Marcus Aurelius understood this when he wrote that “the soul becomes dyed with the color of its thoughts.”
Just as bad company corrupts good character, our habitual thoughts and memories stain us indelibly. The question becomes: are we choosing our stains deliberately? Are we intentionally building a mental structure that drives our character as much as the people and ideas with whom we associate?
In recent years, I’ve maintained an “internal council” of thinkers from the past—mental representations with whom I can dialogue about how they might respond to various situations. An older article from The Art of Manliness explores this idea as “The Cabinet of Invisible Counselors“ (and it might be where I first encountered it as a concept). These phantom advisors at times will help to shape my thinking as surely as any living friend or colleague.

Our dual influences, our external associations and internal flow of memory and thought, are a major part of our personalities and defining characteristics.
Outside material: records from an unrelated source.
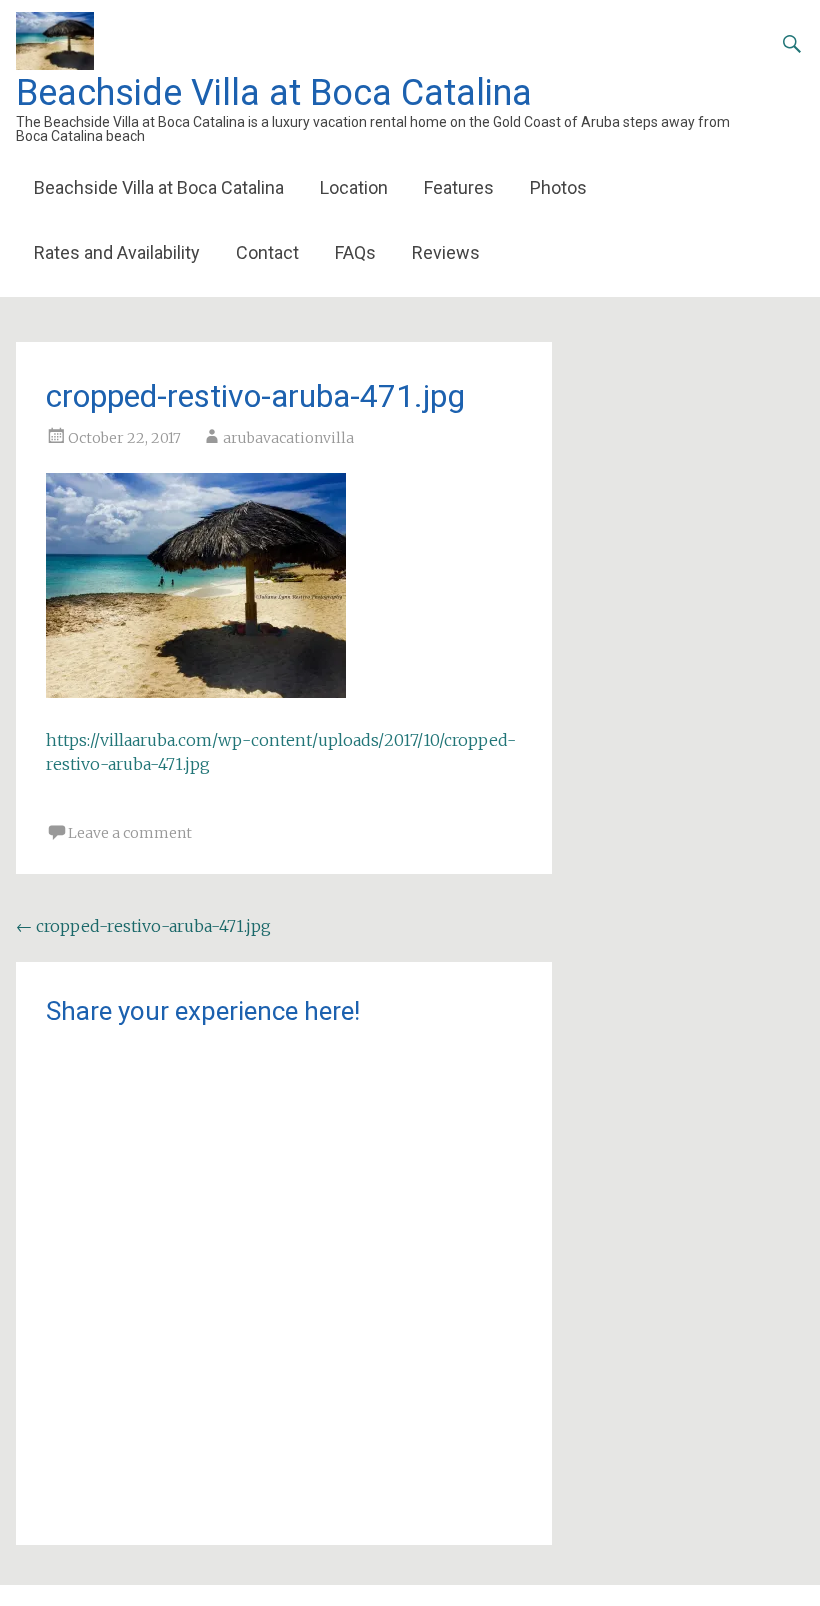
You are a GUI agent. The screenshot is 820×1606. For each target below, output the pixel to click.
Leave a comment (130, 833)
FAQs (355, 252)
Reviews (446, 252)
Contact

And we often (but not always) get to choose how we curate those influences. We choose which people and ideas to let in from the world, and in some ways we can choose which memories and thoughts to amplify within our minds (of course, there are powerful, emotionally-bound memories that our minds will selectively keep and force us to revisit, even if there are some that we’d really rather not).
There are a variety of concepts in this realm that have been handed down to us through time. “What you feed grows, what you starve dies”, “ Where your attention goes, your energy flows”, “bad company corrupts good behavior”, etc. Many such statements can be platitudinal (which is the first time I’ve ever been able to write the adjective form of platitude), but these ideas all show that many people through time have recognized our influences, both in our own minds as well as in our daily lives.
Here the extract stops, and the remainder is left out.